* [READING PASSAGE]

⟨

2. **Custom Worker Services**: Dedicated worker services can be developed in any language (.NET, Python, Go, Node.js, etc.) that consume directly from Kafka topics, providing:
- Language flexibility: Use your team's preferred technology stack
- Full control over message processing and transformation logic
- Custom error handling, retry mechanisms, and dead-letter queues
- Schema evolution and data migration strategies
- Type-safe data structures and validation
- Better observability and debugging capabilities
- Horizontal scaling through Kafka consumer groups
The choice between Java-based Kafka Connect connectors and custom workers depends on specific requirements, team expertise, operational constraints, and performance needs. Custom workers eliminate the Java dependency and provide greater flexibility for teams working primarily in other languages.

⟩

* [REQUIRED TASKS]
[1] Translate this sentence from the passage on custom Kafka worker services into Spanish: "Custom workers eliminate the Java dependency and provide greater flexibility for teams working primarily in other languages."
[2] In the passage on custom Kafka worker services, what provides horizontal scaling?
[3] Summarize the passage on custom Kafka worker services in two sentences.
The listing after this passage is separate material with no connection to it.

* [SUPPLIED DATA]
⟨

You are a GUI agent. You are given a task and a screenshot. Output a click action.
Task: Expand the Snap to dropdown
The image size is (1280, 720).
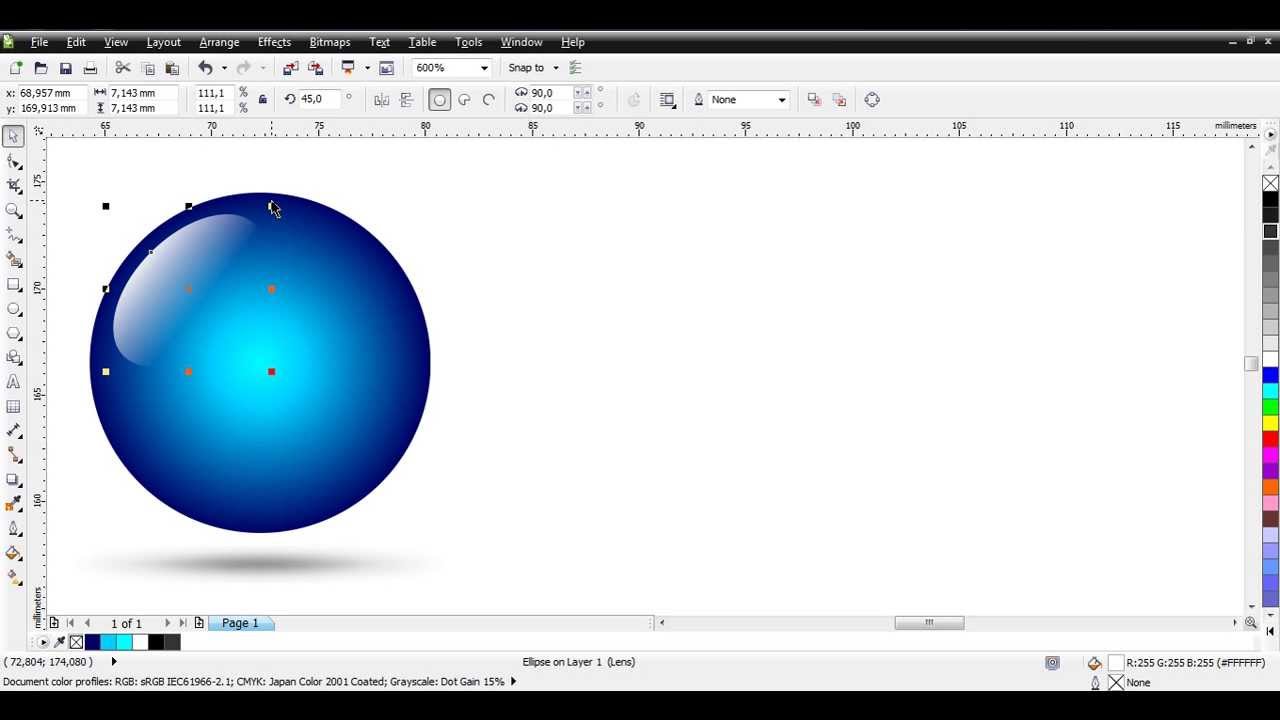point(555,68)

⟩

* [ANSWERS FOR THIS EXERCISE]
[1] Los trabajadores personalizados eliminan la dependencia de Java y ofrecen mayor flexibilidad a los equipos que trabajan principalmente en otros lenguajes.

[2] Kafka consumer groups.

[3] Custom worker services can be written in any language to consume directly from Kafka topics. They offer language flexibility, full control over processing and error handling, and horizontal scaling through consumer groups, and the choice between them and Java-based Kafka Connect connectors depends on requirements, expertise, operational constraints and performance needs.